- Instructions to follow
Reproduce the rows between the lines holding "Select the C" and "Click the Alphabetical", inclusive, with their requests, and shift every coordinate in the answers up by 22.

-- Data shown start --

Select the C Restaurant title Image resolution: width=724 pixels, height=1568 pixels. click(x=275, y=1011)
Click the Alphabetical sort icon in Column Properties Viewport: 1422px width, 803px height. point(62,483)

-- Data shown end --
-- Data shown start --

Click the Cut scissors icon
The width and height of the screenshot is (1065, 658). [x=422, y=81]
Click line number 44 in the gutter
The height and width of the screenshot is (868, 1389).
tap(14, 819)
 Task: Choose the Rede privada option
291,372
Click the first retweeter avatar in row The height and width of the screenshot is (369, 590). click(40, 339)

-- Data shown end --
-- Data shown start --

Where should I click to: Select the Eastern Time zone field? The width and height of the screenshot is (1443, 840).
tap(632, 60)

-- Data shown end --

- Reply to the task
Select the C Restaurant title Image resolution: width=724 pixels, height=1568 pixels. click(x=297, y=1033)
Click the Alphabetical sort icon in Column Properties Viewport: 1422px width, 803px height. point(84,505)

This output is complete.